San Angelo, Texas -- The former president of a polygamous sect pleaded no contest to three counts of third-degree bigamy this week and was sentenced to 10 years probation, Schleicher County district court staff said.
Wendell Loy Nielsen, who was once president of the Fundamentalist Church of Jesus Christ of Latter Day Saints, had been indicted after a raid on the Yearning for Zion Ranch in April 2008 by law enforcement looking for someone claiming sexual abuse at the ranch.
Twelve men were indicted as a result of evidence collected from the ranch, on charges such as child sexual assault, bigamy and performing an illegal ceremony.
Nine men have now been sentenced for charges of sexual assault and bigamy.
A third-degree felony is punishable by two to 10 years in prison and up to a $10,000 fine.
Nielsen is the first FLDS member with charges resulting from the ranch raid to receive a probated sentence. Punishments have ranged from six years to life in prison.
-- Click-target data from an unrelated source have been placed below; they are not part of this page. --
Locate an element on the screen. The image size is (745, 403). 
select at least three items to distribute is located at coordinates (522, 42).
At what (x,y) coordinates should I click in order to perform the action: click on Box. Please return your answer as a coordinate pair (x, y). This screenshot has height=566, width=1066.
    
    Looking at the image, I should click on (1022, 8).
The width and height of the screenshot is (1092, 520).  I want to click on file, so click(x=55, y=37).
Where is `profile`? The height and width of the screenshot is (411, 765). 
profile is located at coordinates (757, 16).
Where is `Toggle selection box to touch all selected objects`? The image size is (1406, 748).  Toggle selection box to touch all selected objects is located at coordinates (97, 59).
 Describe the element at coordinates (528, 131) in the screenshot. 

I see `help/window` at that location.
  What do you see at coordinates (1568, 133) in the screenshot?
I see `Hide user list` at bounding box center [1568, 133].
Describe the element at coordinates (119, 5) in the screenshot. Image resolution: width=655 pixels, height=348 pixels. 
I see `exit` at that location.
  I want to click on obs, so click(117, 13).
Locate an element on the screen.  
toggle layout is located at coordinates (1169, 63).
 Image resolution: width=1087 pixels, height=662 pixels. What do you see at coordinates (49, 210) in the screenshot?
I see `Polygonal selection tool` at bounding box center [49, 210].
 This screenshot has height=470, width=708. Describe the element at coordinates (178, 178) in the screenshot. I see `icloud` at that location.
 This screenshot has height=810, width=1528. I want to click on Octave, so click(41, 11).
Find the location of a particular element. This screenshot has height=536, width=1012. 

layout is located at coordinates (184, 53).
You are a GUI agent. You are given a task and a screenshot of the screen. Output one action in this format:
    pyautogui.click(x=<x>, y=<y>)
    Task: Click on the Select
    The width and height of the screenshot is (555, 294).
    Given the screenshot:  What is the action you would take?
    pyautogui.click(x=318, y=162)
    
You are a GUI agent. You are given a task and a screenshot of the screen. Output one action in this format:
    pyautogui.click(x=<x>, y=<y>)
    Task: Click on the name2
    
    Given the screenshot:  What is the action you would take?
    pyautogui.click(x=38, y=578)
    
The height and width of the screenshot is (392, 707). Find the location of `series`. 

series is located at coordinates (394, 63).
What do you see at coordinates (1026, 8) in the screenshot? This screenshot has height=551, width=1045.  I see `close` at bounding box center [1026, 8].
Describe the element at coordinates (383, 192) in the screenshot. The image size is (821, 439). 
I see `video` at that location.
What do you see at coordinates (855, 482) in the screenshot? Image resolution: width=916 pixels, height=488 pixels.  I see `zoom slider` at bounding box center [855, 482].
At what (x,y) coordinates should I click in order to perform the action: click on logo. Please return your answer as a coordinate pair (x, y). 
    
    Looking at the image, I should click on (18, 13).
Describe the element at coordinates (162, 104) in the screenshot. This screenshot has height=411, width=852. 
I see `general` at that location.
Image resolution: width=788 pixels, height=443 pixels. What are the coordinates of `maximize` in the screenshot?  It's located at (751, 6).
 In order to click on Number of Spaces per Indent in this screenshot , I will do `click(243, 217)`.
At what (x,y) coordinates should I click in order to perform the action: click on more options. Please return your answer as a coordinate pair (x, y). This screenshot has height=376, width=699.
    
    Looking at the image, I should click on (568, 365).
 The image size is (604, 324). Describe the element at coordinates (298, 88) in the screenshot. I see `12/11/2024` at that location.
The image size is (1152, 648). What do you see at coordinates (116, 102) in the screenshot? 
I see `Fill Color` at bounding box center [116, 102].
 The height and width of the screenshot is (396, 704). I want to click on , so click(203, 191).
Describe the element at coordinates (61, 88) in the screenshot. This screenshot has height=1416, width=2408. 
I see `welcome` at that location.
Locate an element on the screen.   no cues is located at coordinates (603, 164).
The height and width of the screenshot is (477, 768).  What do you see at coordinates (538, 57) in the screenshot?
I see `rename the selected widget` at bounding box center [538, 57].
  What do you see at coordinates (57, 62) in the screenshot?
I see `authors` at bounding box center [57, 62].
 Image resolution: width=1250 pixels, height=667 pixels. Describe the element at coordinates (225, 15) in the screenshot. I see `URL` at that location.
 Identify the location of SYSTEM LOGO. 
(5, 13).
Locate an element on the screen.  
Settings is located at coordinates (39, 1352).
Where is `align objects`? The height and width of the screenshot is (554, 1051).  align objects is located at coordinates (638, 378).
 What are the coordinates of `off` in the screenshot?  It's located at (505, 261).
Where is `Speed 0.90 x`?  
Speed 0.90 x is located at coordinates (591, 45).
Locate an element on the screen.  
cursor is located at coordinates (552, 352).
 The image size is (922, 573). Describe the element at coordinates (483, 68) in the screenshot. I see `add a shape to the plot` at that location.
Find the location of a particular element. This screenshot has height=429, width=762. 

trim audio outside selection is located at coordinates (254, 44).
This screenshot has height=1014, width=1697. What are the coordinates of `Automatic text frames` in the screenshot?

Part of the plea deal included waiving the right to appeal, Nielsen's Austin attorney David Botsford said.
Motions to quash the indictments against him argued that the Texas bigamy statutes are unconstitutional.
"As such, the Texas bigamy statute violates the equal protection clause of the Fourteenth Amendment," the motion states.
The state had said that Nielsen's trial could last up to two weeks, and late in September the defense and the state were gearing up for a trial outside of Tom Green County, but with state District Judge Barbara Walther still presiding, in mid-November.
At that pretrial, both sides hinted that they were looking toward a resolution outside of court.
The current FLDS president is listed as Warren Jeffs, the "prophet" and leader of the religion who was sentenced to life plus 20 years in prison for sexually assaulting girls 12 and 15 years old.
Jeffs was the leader of the FLDS even when Nielsen was president and Jeffs was in prison in Utah on charges relating to sexual crimes.
Jeffs also faces a case of first-degree bigamy, punishable by five to 99 years or life in prison and up to a $10,000 fine.
His would be the first bigamy case involving an FLDS member to go to trial.
Two other men have pleaded no contest to charges of bigamy, Lehi Barlow Jeffs and Michael Emack, in April 2010. They received sentences of seven and eight years in prison.
The next scheduled trial of an FLDS member is for Fredrick Merril Jessop, who is charged with conducting an illegal ceremony in connection with an underage marriage. His trial is set for Monday in Coke County.